A Personal Post
My heart is breaking and I don’t know what else to do to relieve the pressure, so I am writing.
My dog has cancer. Splenatic, metastasized. She has days, not weeks. Hopefully the Angel will come for her in her sleep, without trauma, and without the need for artificial means. This is my prayer, but I know I could be put in the heart-wrenching position of determining when enough is enough.
There are folks that I know will not ever understand how a grown woman could be so incredibly upset about losing her dog, but I also know that there are those who understand on the deepest level. Their hearts also bear the scars of losing a beloved pet.
I’m sure everyone says this, but my Perdy is special. Special not only because she has been my constant companion every day, 24/7 for the last 11 years. Special not just because she’s smart, beautiful, loyal, protective, and has a perky personality. She is all those things, and more.
But there is something else. Something for which I owe her a deep debt that will be graven on my heart forever. She saved my daughter.
The day a pedophile (yes, he’s now a known pedophile) pulled into our driveway and tried to see how close he could get to snatching away my daughter, my dog stood between him and my precious girl.
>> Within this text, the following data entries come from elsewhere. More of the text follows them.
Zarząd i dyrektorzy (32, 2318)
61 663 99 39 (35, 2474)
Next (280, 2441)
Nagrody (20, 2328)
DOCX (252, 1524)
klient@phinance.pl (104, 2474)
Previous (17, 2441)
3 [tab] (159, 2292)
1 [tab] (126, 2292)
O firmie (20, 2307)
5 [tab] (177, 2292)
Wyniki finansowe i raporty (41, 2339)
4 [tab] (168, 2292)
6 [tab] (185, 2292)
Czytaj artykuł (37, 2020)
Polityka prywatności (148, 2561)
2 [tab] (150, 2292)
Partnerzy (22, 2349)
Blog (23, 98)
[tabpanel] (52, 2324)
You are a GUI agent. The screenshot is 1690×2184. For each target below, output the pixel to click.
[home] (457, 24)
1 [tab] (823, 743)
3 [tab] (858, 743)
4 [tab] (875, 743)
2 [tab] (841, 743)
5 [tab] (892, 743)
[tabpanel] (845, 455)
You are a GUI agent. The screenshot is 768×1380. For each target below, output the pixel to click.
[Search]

Perdy barked in a crazed, aggressive, alert-mode fashion, so loud and insistent, that I ran out the garage door. I arrived just before he got to my then pre-teen daughter.
Had I not entered the scene when I did, there is no doubt in my mind that my dog would have made hamburger meat of his ass. He was about ten feet away from my daughter, but only about four feet away from the dog, and daughter was rather struggling against the leash. Had she let go there would have been blood. And he would have deserved everything Perdy gave him and more.
So you see, plainly, clearly. My dog is special.
Thank you, my Baby. You will be so missed.
Clevergael and Family,
I am so sorry to hear about your Perdy! For many of us our pets are family members. It can be as hard to let go of your pet as your own children. What a wonderful story of heroism, Perdy was surely very special. Take care of yourself and know that we are thinking of you.
Love you!
Aunt Jackie
Cherish these last precious moments.
My best friend died suddenly, under my hand as I was petting him, of an aneurysm.
I understand completely how a grown woman can be this upset.
Your Perdy was very special! Because she was yours.
I will be thinking of you both.
-fM
I’m crying with you – and for you.
We all send our love to you, and wish we could make it hurt less. Hug her for us, too.
I’m sorry to hear about your family! It is
hard to imagine how to go on with out your
Perdy, but I’m glad you’ll have all the
wonderful memories, she will be with you
always and missed. Take your time to be sad
but remember how much she made you smile!
With Deepest Sympathy
The P***** Family
We get really close to our pets. Somehow our cat knows when one of us is ill and he kind of ‘looks after us’. Our cat got really ill last year, cost us over £500 sterling in vet’s fees, cat-hospital and all, but he recovered. Sorry to hear of your loss.